Blogging has come a long way. I think you’ll notice that when you have a look at the numbers: WordPress alone hosts some 5,000,000 blogs. I could just as easily have said five million, but no. You should be able to see the number of people out there who take to blogging as a hobby, as a legitimate way to spend time. It’s not just about earning money here. It’s about telling the world that you exist – on your own terms. It’s a way of letting the world know such perceptions also exist, and you are always welcome to agree or disagree. Blogging is not just adding content of your own to the web: it’s a way of conducting politics in peace. Interests are brought forth in harmony, and in no way where it can conflict with that of others’. Blogging has breached commercialism in that the only benefits that bloggers get on putting up a home video or writing an article on lifestyle are a silent but overwhelming happiness on being able to share. Blogs come free of cost, you just need to pay up for the internet time. Services like Digg, Technorati and StumbleUpon help you for free when it comes to being discovered, and companies like Google and WordPress take it upon themselves to enhance this simple experience, and to make it more and more enriching by the day. Just take a deep breath, sit back, and imagine: a customised slot for your personality to fit into the digital world, and again, on your own terms. If you’re to break through the perspex ceiling above your office with flying colours, you’ll realise you can do that only on your own terms. If you have to make an impression on others as a person who till that moment has lived only in your dreams, you’ll realise you can do that only by being who you are. So much said, why not do it on a larger, more extrvagant, and much, much cheaper scale? Don’t you think that’s hard to resist?

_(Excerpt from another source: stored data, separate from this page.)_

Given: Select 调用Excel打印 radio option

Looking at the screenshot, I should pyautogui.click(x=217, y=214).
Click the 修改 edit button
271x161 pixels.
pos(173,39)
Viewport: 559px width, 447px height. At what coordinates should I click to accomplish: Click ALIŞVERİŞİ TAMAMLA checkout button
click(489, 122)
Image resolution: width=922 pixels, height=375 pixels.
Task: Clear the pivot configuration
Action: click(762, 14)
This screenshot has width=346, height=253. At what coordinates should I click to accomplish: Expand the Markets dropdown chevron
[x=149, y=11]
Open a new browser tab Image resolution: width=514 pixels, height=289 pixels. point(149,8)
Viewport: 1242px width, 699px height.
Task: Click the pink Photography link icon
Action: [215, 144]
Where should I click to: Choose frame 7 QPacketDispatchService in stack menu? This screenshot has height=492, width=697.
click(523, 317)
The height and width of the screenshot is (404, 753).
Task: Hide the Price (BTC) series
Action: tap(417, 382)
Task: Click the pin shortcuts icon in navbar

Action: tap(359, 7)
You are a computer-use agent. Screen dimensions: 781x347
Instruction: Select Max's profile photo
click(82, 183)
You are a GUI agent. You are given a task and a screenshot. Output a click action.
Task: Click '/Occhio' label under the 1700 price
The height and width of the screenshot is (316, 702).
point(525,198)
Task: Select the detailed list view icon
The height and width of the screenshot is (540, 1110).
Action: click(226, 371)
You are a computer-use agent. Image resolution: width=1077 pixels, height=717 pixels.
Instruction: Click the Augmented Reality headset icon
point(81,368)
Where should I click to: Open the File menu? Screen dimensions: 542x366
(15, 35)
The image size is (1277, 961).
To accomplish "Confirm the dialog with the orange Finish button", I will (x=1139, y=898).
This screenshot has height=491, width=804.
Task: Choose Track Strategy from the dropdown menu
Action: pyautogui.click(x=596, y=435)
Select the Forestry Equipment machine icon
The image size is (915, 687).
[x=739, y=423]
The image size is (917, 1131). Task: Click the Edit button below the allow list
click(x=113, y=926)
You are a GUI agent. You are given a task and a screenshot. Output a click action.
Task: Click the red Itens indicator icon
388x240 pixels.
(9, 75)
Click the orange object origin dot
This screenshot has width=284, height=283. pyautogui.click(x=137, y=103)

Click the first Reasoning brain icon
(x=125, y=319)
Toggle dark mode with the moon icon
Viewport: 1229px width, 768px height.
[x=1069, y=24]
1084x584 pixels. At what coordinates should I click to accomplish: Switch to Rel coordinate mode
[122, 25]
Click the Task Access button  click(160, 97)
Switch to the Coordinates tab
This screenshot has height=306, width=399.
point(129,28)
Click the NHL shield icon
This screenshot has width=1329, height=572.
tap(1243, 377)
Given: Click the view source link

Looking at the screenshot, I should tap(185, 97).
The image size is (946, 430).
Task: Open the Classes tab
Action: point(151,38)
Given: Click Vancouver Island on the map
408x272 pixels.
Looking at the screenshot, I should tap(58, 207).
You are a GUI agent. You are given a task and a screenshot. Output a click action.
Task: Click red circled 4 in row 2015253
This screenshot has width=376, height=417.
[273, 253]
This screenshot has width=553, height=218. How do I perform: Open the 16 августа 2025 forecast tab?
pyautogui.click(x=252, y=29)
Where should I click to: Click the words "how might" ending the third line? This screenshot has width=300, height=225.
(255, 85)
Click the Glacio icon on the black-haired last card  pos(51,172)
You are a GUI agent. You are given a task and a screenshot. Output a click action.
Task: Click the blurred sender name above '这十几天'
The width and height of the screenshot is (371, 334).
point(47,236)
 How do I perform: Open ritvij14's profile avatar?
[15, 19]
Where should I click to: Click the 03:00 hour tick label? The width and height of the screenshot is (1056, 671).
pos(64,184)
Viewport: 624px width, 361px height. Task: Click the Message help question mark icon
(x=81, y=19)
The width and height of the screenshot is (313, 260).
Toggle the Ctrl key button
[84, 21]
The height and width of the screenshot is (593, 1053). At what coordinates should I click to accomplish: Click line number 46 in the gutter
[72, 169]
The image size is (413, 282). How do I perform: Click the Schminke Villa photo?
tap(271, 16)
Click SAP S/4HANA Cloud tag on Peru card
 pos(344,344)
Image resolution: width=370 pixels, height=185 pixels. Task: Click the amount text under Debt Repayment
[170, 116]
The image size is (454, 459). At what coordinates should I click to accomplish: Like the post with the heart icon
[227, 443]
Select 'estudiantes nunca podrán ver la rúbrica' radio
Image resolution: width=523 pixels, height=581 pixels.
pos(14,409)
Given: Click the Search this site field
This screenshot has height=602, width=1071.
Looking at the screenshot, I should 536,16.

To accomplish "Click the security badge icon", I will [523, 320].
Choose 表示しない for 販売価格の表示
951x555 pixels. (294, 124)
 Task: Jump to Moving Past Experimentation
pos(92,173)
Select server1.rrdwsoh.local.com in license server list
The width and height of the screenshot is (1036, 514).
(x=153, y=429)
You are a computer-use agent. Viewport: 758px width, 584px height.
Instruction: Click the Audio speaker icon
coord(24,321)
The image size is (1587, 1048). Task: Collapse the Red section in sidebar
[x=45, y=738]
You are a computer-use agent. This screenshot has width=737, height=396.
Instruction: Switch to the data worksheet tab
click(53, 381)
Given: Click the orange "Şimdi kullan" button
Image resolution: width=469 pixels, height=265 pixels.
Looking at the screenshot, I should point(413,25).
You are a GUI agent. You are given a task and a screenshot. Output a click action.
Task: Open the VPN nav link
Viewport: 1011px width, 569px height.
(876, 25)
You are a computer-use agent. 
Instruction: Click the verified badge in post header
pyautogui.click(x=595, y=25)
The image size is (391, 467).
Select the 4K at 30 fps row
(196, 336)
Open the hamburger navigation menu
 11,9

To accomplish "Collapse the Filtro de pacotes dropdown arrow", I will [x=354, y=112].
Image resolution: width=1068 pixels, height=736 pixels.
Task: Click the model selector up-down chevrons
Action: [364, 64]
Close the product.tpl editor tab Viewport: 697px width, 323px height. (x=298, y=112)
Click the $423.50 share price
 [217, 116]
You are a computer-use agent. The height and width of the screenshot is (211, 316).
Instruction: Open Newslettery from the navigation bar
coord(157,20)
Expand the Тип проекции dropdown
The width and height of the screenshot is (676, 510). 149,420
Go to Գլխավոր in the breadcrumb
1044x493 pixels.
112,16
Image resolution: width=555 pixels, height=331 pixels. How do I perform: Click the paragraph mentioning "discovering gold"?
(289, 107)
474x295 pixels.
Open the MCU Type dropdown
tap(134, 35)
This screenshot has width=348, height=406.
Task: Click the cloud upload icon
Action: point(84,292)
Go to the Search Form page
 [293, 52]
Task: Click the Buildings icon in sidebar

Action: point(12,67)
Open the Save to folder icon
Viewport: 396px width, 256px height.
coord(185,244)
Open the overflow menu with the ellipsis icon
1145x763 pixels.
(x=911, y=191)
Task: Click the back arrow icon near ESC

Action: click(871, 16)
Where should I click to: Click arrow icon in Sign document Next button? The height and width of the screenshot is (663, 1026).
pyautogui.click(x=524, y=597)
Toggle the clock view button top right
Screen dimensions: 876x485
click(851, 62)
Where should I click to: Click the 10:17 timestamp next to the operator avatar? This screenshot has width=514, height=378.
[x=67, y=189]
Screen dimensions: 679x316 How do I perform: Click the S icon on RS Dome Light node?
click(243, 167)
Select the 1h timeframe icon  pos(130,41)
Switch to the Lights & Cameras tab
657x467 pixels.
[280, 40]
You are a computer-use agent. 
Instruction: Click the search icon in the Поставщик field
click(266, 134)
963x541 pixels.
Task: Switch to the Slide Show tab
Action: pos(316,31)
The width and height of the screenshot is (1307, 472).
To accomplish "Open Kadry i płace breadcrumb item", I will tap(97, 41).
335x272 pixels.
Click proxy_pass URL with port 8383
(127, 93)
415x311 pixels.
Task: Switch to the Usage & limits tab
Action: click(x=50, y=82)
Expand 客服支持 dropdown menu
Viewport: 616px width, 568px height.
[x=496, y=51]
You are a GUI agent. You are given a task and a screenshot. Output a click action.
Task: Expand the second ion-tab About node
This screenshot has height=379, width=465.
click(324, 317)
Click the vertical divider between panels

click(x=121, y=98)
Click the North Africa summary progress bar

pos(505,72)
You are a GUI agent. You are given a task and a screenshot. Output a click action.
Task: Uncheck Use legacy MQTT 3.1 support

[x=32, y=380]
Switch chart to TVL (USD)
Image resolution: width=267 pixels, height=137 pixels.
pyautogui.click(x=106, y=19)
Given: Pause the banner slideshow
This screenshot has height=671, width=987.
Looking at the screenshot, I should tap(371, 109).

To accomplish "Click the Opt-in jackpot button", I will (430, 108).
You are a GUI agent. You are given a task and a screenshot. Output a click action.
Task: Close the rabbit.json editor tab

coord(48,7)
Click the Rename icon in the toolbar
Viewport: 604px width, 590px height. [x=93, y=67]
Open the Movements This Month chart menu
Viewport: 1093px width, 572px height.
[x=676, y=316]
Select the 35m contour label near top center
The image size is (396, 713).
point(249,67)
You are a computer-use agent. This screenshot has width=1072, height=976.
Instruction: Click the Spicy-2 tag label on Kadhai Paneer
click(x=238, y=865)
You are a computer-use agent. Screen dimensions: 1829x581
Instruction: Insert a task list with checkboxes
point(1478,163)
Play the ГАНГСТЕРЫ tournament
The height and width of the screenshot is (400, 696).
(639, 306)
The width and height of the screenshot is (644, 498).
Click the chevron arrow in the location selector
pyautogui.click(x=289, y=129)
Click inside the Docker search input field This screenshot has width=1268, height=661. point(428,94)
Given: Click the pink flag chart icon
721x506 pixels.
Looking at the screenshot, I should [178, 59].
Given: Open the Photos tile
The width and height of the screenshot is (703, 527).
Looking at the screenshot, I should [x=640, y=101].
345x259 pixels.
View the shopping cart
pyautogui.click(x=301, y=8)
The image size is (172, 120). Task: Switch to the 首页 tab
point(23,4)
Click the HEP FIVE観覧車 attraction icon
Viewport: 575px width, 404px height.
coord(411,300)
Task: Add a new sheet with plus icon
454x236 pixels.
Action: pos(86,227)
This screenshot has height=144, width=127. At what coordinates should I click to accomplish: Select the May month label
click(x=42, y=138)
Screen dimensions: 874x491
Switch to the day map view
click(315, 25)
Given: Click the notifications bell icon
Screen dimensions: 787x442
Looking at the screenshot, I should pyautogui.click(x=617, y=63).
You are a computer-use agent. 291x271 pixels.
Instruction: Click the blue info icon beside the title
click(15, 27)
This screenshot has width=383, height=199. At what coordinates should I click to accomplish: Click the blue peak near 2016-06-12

I have been blogging for close to 30 months now. I hitched my wagon to Google’s Blogspot blogging service soon after it cropped up on the web. Of course, I did it then only because I wanted to do something; I was terribly bored. Eventually, it’s come from being a tool to just pass time to being a compelling hobby that keeps me writing at least once in two days. Well, since it’s my blog, I don’t have to worry about what I write: I can write about anything. So you can add freedom to that list of “Why You Should Blog Just Because You Can“. Further, as my skills in writing became more sharpened and developed more clarity as each week of posts passed, I decided to advertise them. Not for money, but because more people might like to read them. If I’m spending an hour or two on researching for an article on, say, anorexia, and if I believe that the post has come out well, then maybe more people would like to read it. And this is where I stumbled upon connectivity. The ability to stay in touch. The speed with which you can get information across from your desk in Bombay to your friend’s in Chicago. How fast you can let the world know how you’re on to something that might help improve their lives. If you can stay in touch, then you can make it. I came across Del.icio.us, Flickr, Deviantart, and so many more services out there. Even better, because of this growing need to stay in touch, concepts like RSS, XML updates and Feeds came to life.
Don’t you think that being able to sit in one place and be heard across five continents (yes, they have internet at the South Pole) is amazing?
I think blogging receives more than three cheers!